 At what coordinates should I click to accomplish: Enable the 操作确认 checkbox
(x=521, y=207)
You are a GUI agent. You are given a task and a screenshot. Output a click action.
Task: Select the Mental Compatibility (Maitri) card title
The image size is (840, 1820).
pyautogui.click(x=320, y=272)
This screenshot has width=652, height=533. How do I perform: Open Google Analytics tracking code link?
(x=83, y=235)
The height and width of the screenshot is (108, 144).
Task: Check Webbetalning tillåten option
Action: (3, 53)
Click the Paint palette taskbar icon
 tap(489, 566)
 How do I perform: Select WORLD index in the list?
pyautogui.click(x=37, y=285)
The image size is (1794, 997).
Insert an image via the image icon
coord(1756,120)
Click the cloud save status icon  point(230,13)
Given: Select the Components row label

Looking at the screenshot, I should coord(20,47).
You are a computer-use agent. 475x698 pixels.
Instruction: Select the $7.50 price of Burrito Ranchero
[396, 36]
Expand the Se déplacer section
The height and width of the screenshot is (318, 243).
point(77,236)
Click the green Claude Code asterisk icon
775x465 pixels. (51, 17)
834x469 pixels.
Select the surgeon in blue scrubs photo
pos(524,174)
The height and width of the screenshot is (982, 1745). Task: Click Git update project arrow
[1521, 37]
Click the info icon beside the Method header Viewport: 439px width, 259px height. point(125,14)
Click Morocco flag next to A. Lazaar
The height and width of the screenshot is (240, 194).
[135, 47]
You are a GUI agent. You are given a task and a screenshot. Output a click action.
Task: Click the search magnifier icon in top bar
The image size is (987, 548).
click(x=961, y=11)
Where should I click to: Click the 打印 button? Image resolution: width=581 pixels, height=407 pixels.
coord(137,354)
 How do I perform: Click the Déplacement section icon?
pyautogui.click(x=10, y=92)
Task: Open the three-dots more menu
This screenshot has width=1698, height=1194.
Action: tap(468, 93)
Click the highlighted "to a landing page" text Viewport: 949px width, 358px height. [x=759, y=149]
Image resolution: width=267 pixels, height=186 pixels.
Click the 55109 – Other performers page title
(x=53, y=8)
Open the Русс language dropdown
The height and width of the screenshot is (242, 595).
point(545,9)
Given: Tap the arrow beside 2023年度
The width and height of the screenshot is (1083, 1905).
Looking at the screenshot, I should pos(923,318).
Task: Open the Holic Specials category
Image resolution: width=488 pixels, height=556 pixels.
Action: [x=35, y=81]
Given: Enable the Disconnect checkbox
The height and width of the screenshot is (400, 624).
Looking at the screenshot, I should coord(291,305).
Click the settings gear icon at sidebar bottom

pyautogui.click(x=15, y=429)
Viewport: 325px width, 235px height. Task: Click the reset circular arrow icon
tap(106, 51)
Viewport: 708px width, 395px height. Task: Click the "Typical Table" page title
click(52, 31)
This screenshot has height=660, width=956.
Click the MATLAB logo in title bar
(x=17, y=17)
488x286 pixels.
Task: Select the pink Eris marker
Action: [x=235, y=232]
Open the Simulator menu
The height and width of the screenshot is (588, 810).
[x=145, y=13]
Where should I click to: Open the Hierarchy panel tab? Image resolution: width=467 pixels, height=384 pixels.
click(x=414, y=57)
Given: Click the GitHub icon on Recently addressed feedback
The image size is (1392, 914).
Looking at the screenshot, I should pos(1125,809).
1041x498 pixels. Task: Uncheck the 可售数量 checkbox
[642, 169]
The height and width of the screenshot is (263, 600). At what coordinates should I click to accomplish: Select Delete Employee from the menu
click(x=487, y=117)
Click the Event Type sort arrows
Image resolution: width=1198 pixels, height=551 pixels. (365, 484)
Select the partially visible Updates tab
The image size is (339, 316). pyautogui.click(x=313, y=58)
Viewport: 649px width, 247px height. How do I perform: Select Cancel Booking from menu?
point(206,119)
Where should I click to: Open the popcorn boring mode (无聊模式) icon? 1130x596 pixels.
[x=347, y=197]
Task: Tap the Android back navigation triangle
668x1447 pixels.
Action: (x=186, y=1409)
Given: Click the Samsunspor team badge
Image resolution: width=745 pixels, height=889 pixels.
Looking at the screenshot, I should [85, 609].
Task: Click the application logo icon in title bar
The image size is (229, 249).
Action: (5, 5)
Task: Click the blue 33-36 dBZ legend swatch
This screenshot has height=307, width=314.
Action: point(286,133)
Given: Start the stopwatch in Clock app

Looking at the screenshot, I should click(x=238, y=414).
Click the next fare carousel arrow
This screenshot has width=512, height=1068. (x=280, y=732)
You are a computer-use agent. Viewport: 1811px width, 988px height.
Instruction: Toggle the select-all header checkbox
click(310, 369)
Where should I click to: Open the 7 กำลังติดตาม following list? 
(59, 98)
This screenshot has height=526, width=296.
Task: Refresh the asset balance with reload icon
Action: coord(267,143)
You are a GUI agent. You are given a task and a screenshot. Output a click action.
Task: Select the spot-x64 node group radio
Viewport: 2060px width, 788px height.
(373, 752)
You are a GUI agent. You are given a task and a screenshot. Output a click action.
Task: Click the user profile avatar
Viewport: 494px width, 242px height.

********

Can you return, unchanged, the lines of the items from the line with "Where should I click to: Open the 7" up to and including the last line of the items?

Task output:
Where should I click to: Open the 7 กำลังติดตาม following list? 
(59, 98)
This screenshot has height=526, width=296.
Task: Refresh the asset balance with reload icon
Action: coord(267,143)
You are a GUI agent. You are given a task and a screenshot. Output a click action.
Task: Select the spot-x64 node group radio
Viewport: 2060px width, 788px height.
(373, 752)
You are a GUI agent. You are given a task and a screenshot. Output a click action.
Task: Click the user profile avatar
Viewport: 494px width, 242px height.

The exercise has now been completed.